Rewrite the lines from the one containing "642x525 pixels. Task: Click" through the end of the listing, inclusive, with "GUI agent" changed to "interface agent" and nothing else altered. Leave the pictures out.

Material provided:
========================

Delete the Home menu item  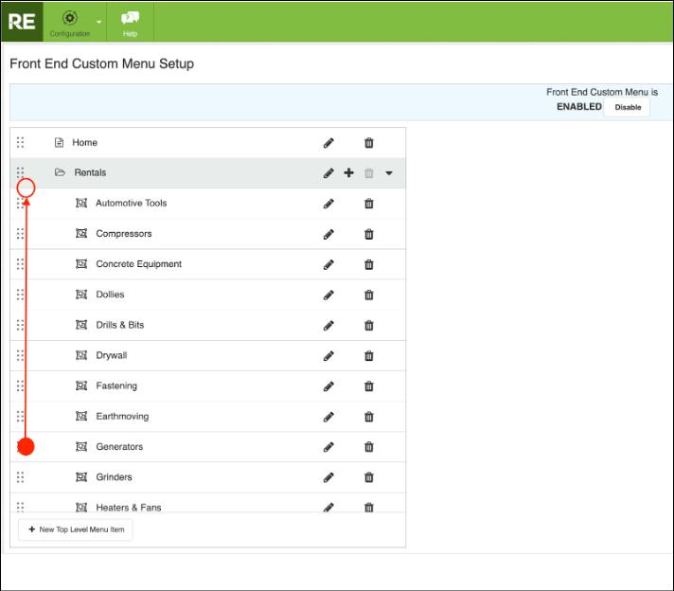(369, 143)
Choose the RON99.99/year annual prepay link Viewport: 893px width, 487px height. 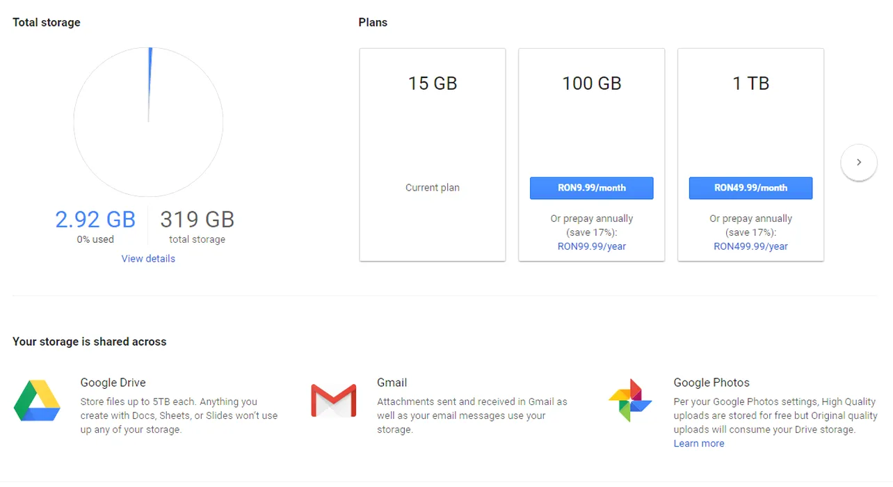[x=592, y=246]
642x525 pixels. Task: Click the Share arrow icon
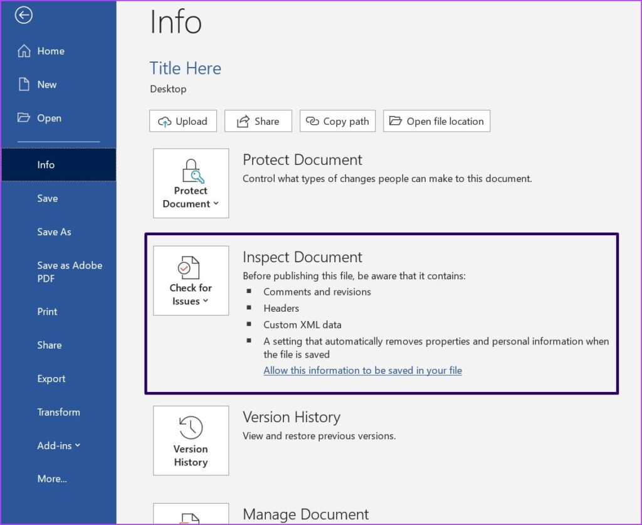tap(243, 122)
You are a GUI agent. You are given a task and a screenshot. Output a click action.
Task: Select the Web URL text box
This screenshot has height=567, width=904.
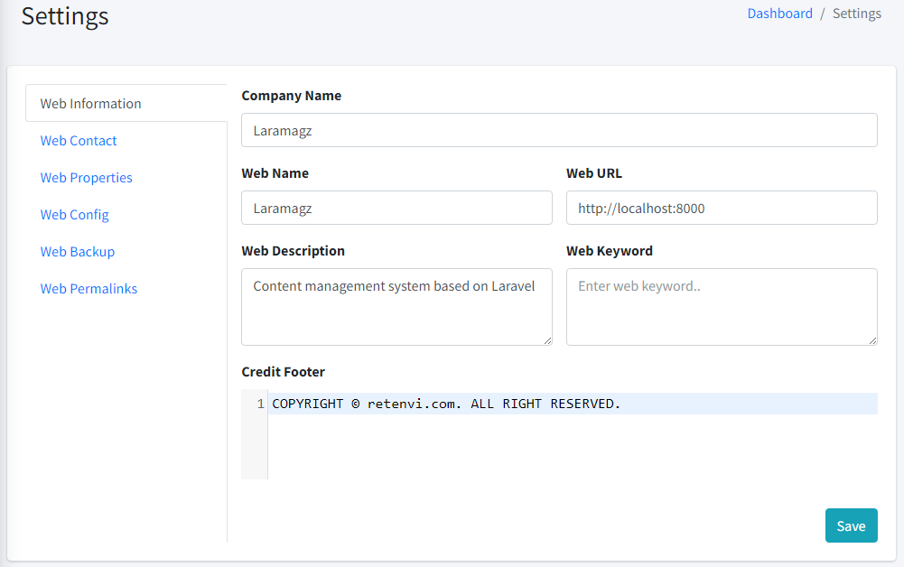click(x=722, y=208)
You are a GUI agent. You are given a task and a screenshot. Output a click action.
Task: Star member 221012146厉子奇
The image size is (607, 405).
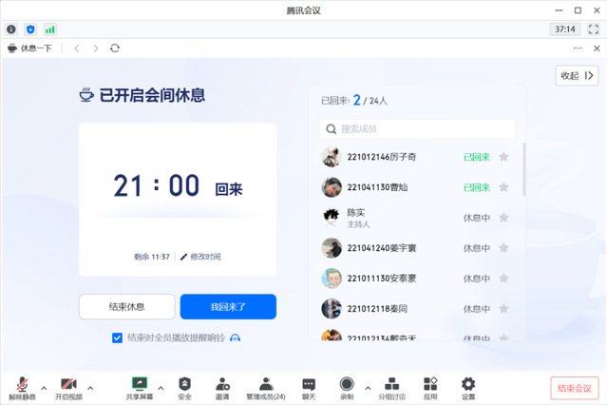pos(504,157)
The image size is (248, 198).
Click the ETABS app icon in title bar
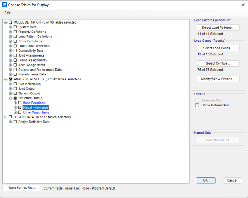click(x=5, y=5)
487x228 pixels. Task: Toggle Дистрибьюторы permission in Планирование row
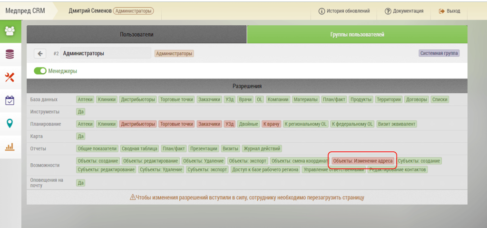click(x=138, y=124)
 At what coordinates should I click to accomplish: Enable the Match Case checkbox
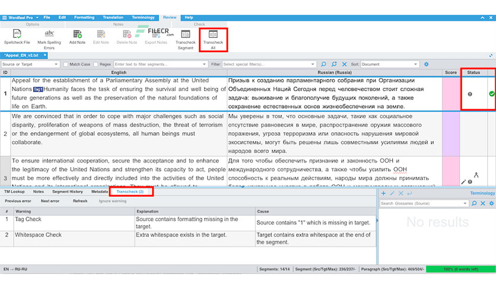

========================

Task response:
642x525 pixels. Task: Click the Share arrow icon
tap(243, 122)
You are a interface agent. You are given a task and a screenshot. Output a click action.
Task: Select the Web URL text box
This screenshot has height=567, width=904.
click(x=722, y=208)
You are a interface agent. You are given a task and a screenshot. Output a click action.
Task: Star member 221012146厉子奇
The image size is (607, 405).
pos(504,157)
The image size is (248, 198).
Click the ETABS app icon in title bar
click(x=5, y=5)
487x228 pixels. Task: Toggle Дистрибьюторы permission in Планирование row
click(x=138, y=124)
 At what coordinates should I click to accomplish: Enable the Match Case checkbox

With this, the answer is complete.